Saturday, February 22, 2020 at 5:00 PM

$5 - $10
Online tickets not available

Saturday, February 22 - February 23

WE ARE TWISTED FUCKING SISTER! (dir. Andrew Horn, 2014)

124 S 3rd St, Brooklyn, NY 11249, USA

$5 - $10
Online tickets not available
dir. Andrew Horn, 2014
135 mins. United States.
In English.

SUNDAY, FEBRUARY 23 - 7 PM w/Jay Jay French (of Twisted Sister) in person for Q&A!

The Beatles’ trial by fire was those two years playing in the bars in Hamburg. For Twisted Sister, it lasted for 10.

Back then, they were the Grand Funk of Glam and the NY Dolls of Metal. Some considered Twisted Sister a joke, others called them the greatest bar band in the world. While the microcosm of Punk and New Wave was taking over downtown New York in the mid 70s – early 80s, Twisted Sister was battling their way to the top of a vast suburban, cover-band bar scene that surrounded Manhattan in a 100 mile radius, yet existed in a parallel universe.

The film follows them from their beginnings as a cross-dressing glam band, playing cover songs for 4 shows a night, 6 nights a week – from New Jersey bowling alleys and Long Island beach bars, to the suburban mega-clubs of the late 70s/early 80s, and on to their bust-out appearance on the UK rock TV show, “The Tube”. Through it all, Twisted stood ready to do or die, not just for the music, but also “the show”. They refused to play the usual bar band role of “human juke box for drunk and horny teens”. Every night, the band would give their all to the crowd, and mounted a full frontal attack on anyone not participating. They were going to force you to pay attention – and you were going to have fun whether you liked it or not.

They regaled their audiences with comedy rants, dragging them on stage for vomit inducing drinking games, engaging them in fits of disco record smashing and, at their most extreme, whipping them into club-destroying frenzy. The performances were low on style and heavy on the humor and attitude – but behind it all, always smart and full of self awareness. Spinal Tap may have been clueless but Twisted Sister knew exactly what they were doing.

It was both a great living and a dead end because once you reached the peak – headlining clubs attracting audiences of 2, 3 or 5 thousand a night – there was nowhere left to go. As big as Twisted got on that circuit, in the eyes of the world, ie the music business establishment, they were nothing but a bar band.

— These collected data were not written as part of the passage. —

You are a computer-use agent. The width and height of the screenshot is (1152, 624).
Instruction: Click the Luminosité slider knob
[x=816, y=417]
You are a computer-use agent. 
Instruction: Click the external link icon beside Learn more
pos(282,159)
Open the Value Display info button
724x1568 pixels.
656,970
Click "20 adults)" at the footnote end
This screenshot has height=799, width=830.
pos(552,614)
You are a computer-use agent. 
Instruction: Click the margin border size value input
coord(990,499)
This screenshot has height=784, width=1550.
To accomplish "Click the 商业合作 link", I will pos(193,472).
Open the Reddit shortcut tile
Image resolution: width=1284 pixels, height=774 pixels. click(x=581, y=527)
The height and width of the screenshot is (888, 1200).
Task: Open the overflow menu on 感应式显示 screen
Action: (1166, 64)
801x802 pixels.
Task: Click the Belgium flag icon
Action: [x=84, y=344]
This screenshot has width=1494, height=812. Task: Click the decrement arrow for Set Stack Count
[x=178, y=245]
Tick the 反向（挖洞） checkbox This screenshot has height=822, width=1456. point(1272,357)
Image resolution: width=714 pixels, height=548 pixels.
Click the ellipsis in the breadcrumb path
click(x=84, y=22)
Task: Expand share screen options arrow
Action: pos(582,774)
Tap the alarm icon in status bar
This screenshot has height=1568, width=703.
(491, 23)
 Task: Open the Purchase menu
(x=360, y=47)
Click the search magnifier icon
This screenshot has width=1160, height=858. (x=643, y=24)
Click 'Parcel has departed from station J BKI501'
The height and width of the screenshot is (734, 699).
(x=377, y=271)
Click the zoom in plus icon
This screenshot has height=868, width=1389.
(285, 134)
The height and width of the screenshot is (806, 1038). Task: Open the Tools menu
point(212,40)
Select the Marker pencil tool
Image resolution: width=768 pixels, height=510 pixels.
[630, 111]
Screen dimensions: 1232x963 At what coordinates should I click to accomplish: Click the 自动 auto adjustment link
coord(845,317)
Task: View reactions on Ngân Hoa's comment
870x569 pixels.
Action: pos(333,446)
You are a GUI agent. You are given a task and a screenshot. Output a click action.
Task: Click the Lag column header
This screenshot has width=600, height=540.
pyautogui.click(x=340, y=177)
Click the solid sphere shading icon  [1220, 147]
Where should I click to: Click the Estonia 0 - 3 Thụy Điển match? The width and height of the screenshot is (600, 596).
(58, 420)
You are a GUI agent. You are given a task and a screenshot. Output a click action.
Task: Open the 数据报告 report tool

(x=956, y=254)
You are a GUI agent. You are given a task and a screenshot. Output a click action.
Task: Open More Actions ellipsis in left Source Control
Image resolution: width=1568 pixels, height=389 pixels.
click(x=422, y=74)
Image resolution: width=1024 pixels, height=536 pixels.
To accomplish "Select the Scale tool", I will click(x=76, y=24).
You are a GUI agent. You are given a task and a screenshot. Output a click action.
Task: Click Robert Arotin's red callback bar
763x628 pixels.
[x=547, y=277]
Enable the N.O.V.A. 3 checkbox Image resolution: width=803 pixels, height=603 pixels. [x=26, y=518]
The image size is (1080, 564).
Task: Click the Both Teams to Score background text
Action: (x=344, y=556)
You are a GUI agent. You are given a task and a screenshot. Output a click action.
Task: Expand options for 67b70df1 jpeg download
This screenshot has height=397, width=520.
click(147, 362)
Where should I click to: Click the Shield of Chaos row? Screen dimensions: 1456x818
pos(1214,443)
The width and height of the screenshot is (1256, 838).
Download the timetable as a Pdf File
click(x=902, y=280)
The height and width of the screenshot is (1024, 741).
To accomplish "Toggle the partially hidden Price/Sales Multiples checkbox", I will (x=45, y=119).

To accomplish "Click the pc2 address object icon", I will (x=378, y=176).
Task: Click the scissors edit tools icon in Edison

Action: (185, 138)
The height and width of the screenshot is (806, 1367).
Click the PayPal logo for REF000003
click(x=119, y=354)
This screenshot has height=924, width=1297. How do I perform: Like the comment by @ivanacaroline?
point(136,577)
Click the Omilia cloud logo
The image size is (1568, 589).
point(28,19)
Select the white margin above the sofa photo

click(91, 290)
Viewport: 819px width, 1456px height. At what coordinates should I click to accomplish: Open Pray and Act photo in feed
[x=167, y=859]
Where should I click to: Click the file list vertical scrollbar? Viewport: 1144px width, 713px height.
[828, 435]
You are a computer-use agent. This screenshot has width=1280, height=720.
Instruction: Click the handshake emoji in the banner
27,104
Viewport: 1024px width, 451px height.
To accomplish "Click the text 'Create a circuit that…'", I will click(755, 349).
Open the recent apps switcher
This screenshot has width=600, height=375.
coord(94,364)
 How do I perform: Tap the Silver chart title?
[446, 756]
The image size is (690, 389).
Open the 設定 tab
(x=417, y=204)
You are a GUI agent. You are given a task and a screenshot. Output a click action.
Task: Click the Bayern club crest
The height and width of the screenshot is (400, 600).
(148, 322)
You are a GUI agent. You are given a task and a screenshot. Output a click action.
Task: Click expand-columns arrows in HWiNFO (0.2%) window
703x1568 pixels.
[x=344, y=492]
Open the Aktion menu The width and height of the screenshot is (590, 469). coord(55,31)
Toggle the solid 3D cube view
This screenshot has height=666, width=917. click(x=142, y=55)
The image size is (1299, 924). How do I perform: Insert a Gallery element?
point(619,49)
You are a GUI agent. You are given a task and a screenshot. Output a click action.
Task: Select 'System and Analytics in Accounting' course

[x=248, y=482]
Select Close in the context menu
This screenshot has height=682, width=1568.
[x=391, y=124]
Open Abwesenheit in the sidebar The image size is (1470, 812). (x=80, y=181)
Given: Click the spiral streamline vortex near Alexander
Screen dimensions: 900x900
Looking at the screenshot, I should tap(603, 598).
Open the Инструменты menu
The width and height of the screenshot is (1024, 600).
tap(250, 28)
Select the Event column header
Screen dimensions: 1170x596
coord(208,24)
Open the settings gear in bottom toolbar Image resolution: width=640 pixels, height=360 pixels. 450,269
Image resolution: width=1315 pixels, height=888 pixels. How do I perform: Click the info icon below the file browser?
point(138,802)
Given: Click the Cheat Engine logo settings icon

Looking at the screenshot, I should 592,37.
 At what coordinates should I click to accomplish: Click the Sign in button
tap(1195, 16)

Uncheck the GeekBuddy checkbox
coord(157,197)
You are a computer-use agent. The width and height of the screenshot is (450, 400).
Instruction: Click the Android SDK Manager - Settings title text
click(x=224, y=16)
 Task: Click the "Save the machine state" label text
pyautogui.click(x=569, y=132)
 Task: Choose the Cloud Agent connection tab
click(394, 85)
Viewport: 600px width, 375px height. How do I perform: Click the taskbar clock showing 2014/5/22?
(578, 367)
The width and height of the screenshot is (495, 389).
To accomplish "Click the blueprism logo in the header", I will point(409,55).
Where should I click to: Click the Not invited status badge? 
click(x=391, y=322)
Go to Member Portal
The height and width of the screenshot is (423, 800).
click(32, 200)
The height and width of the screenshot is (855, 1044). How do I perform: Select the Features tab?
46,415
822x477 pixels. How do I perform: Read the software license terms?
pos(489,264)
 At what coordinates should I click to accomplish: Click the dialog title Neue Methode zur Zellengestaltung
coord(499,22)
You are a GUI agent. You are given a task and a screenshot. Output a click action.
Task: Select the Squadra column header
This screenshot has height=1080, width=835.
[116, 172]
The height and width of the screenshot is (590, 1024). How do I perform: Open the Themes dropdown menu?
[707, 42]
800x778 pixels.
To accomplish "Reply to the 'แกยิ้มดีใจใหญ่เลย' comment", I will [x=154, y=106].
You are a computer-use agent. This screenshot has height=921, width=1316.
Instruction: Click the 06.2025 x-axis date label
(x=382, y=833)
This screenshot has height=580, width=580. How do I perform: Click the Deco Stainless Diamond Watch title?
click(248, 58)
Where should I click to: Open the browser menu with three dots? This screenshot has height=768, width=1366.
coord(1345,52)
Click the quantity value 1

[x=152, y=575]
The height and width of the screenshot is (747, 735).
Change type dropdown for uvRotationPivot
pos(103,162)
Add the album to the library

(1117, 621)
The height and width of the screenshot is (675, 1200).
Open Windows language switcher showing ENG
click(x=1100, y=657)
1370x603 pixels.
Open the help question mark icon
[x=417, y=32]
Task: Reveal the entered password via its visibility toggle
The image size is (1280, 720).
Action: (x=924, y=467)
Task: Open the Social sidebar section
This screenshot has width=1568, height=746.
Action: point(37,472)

If you’re expecting a tribute film recounting the well known events of Twisted Sister’s rock star career, be prepared for something very different. This is not about their hit songs, the MTV videos and their massive stadium shows, rather it’s the untold story of how they became that band – one full of strange, and often hilarious, twists and turns. It’s a story of Rock ‘n Roll and the business of Rock ‘n Roll. It’s about perseverance and things blowing up in your face. It’s about finding yourself, finding your audience and doing literally anything, however wild, to connect with them. And even though we know how it ends, the roller coaster ride of getting there is what it’s really all about. A mesmerizing, and wickedly funny story of a 10 year odyssey to overnight success.

Twisted guitarist Jay Jay French sums it up: “the history of Twisted is really those 10 years in the clubs. The years we spent clawing our way through the bar scene. It was learning how to make order out of chaos and how to win in bad situations. And it was unique to Twisted. I talk to hundreds of bands and nobody’s ever gone through what we went through. It’s who we are, and it’s why we are, and why we do what we do.”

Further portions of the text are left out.